What lies between life and death – a kind of unbridgeable thread keeps urging us to gaze into that imaginary realm of good and evil?
My first loss happened when I was seven years old and missing three teeth. Grandfather left quietly; at least I wasn’t aware of the noise that surrounded his departure. I only felt the air shifting through the windows and placed my hand on his chest. I stared for a long time at his silvery-blue eyelids, searching for proof of his existence. Around me, the scent of coffee spread like the hands of mourners grieving for a grandmother, for bread, and for the curse of war. What do you think? I asked in my thoughts, in the space where he still lives, and I know he hears me.
The second time I faced death was when my grandmother passed. In truth, it came for her the moment grandfather left. I still feel her in the half-light of the room. She swells beneath the sheets that cover the relics of their shared life: the TV, the mirror, the photographs.
With the disappearance of the country where they built their future and family values, the essence of their being vanished. With their departure, a part of me disappeared too. And now it seems full again, passing like air through places missing a tooth, an answer, a love.
My experience of death then was like observing stars through the thick glass of a telescope. The grandeur of the scene was too vast for my understanding of the world. I withdrew behind the glass, clinging to images, the TV, the mirror – tangible anchors of reality. A membrane separated us. I believe it thins with time, and that the experience of immediate death is more like that of an astronaut reaching the Moon – somewhat surreal and overwhelmingly intoxicating. And yet, between him and the new, unexplored territory, there remains a barrier: in the suit, in the air, in perception.

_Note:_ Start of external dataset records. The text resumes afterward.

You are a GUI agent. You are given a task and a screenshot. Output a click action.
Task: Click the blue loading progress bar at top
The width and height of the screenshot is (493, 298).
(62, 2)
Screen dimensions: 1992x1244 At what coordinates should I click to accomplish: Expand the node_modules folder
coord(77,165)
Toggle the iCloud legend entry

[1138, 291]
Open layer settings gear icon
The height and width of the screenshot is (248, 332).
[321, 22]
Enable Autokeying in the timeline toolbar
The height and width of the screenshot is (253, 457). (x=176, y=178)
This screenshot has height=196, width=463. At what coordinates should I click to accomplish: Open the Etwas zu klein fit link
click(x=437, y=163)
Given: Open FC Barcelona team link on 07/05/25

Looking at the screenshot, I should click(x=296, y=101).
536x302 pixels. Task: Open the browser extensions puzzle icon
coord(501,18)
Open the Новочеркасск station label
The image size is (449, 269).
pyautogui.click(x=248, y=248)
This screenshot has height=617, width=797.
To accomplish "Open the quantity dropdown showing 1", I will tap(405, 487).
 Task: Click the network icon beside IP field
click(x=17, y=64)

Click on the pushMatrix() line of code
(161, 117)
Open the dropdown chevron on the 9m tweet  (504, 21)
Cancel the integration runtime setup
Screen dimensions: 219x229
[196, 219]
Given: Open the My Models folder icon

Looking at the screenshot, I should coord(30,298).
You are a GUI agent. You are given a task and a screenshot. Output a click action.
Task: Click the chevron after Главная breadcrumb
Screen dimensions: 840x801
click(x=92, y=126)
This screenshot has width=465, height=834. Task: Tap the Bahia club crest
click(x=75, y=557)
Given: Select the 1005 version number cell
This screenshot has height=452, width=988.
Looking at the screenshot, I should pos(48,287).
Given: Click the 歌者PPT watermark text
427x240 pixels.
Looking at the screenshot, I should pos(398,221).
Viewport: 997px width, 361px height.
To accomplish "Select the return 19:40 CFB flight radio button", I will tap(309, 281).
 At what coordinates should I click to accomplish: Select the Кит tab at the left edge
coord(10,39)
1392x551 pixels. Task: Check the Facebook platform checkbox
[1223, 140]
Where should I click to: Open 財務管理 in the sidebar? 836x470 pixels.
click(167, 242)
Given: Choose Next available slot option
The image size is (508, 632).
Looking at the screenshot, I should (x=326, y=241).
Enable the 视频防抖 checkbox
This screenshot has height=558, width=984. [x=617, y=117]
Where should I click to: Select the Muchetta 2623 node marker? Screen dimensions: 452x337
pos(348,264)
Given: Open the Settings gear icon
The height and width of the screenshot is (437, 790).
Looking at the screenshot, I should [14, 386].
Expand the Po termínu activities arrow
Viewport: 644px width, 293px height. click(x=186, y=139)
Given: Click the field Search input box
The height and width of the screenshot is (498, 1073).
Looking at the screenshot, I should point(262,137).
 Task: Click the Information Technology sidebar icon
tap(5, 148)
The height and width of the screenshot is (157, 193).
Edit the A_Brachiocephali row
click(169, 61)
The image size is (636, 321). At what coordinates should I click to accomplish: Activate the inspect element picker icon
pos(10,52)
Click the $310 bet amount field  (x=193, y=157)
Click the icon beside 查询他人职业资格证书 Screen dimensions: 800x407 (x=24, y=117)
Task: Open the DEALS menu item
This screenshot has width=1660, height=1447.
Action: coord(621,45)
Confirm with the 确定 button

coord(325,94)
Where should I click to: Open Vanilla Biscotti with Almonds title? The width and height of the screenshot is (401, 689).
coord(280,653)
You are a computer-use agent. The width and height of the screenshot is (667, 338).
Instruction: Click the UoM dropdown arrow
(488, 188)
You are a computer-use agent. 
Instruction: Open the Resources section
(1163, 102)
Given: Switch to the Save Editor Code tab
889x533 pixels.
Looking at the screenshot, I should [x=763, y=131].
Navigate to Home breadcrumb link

And we? Haven’t we spent all these years trying to approach it, decipher it, conquer it? Even innocent moments of swaying above the ground feel like excursions from reality, a child’s curiosity reaching toward the sky. Whether in play, swinging as hard as we can, or in earnest, in a cozy armchair that spins the whole world, we long to be above: the situation, the interlocutor, ourselves. Because everything below, on Earth, is born of low passions and must not stain the hidden divinity within us. That’s why the unblemished light of the soul, revealed through the Kumari girls, is protected by carrying them until puberty so they never touch the ground.
The stage of death we’re in doesn’t depend solely on the age of the body, nor on how many times a week we leave behind muddy paths on our bicycles. Death and freedom do not coexist. The more we resist gravity, provoking magnetic fields and chemical reactions, the more life dictates the trajectory. And the most successful end their search in prayer.
I would like to transform my losses into prayer, not as extreme as the monks of the Egyptian monastery Aba Yohannis, carved into the rocks in heavenly heights. Their devotion is so great that each day they cross a dangerous path to reach this inaccessible sacred place. But in the feat lies sacrifice. Let it be proportionate to my possibilities in the moment. We do not wish to flatter death or God.
The path to God through meditation, mantras, and prayer need not belong solely to monastic life. If we visited the spaces of loss and hollowness more often, listened to messages from the other side, we would endure partings more easily. Isn’t every journey inward, toward the self, tangled beyond recognition, a labyrinth? Thus, the faithful in the Cathedral of Chartres embark on this path both symbolically and literally, moving through the circles drawn beneath the great vault, while Old Testament princes hover around them. A mind without thought, or non-conceptual awareness, as Buddhist monks might call it, may be the only gate at the crossing between two worlds, the only way for our feet to always be ready for flight.
And when it leads us into a dead end, the storyteller knows what she’s doing. At the threshold between one world and another, a light flickers in warning: on that great swing from depths to heights, we will one day greet death. Whether we animate both spirit and body equally in that game depends on what flows through the places where teeth are missing. I am accompanied by the Father, the Son, and the Spirit.